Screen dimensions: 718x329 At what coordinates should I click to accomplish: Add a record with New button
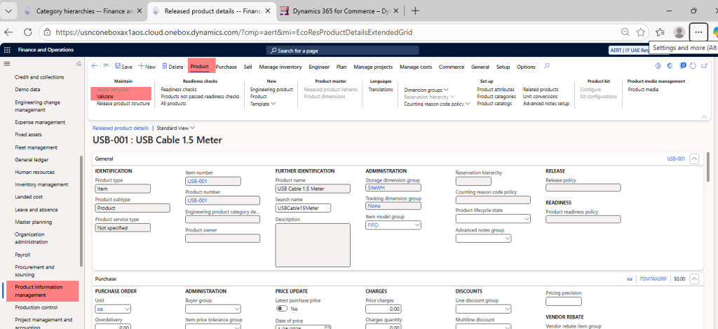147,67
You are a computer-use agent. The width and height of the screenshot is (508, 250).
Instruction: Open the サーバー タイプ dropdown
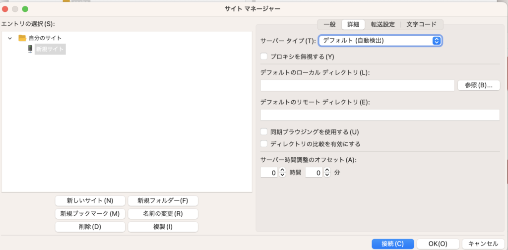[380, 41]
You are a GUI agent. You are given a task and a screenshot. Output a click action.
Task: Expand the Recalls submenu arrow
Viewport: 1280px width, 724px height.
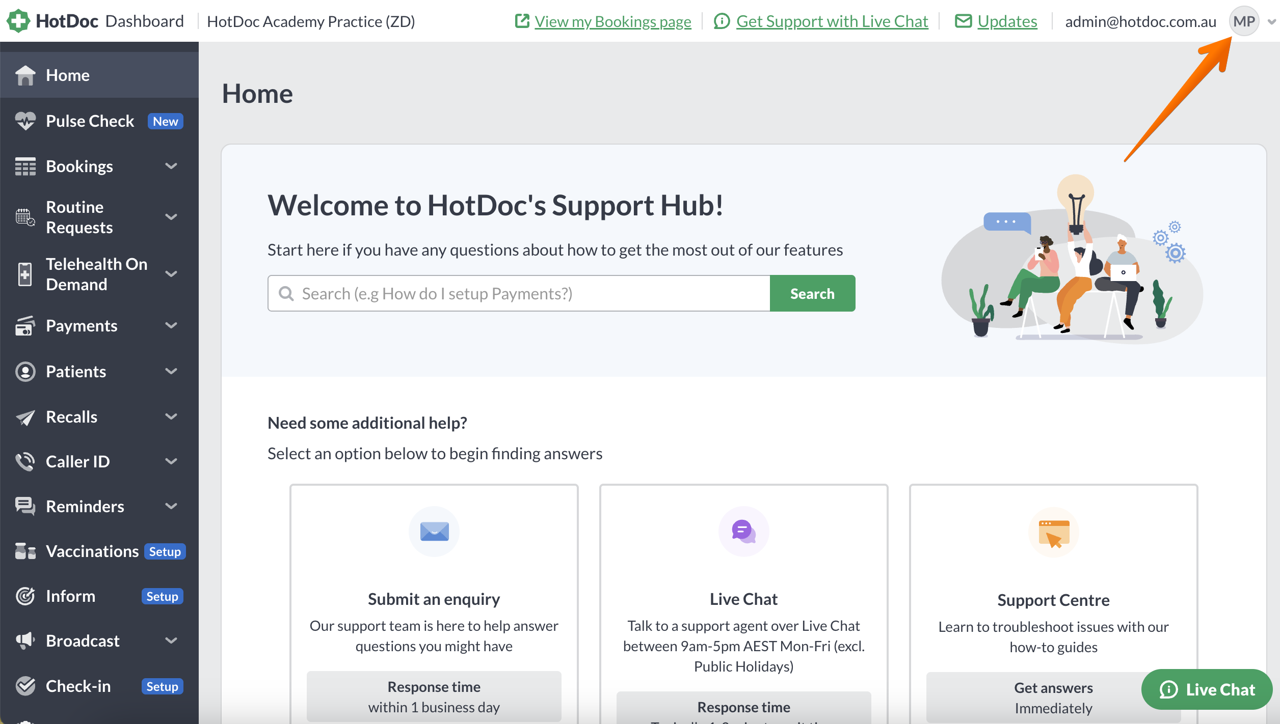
++++++++++++++++++++
▶ [TASK PROMPT]
Wherever the listing shows a picture, omit it and output the rest exactly as given.

▶ [COMPLETED EXERCISE]
Screen dimensions: 718x329 At what coordinates should I click to accomplish: Add a record with New button
147,67
You are a computer-use agent. The width and height of the screenshot is (508, 250).
Instruction: Open the サーバー タイプ dropdown
[380, 41]
You are a GUI agent. You are given a task and a screenshot. Output a click action.
Task: Expand the Recalls submenu arrow
Viewport: 1280px width, 724px height.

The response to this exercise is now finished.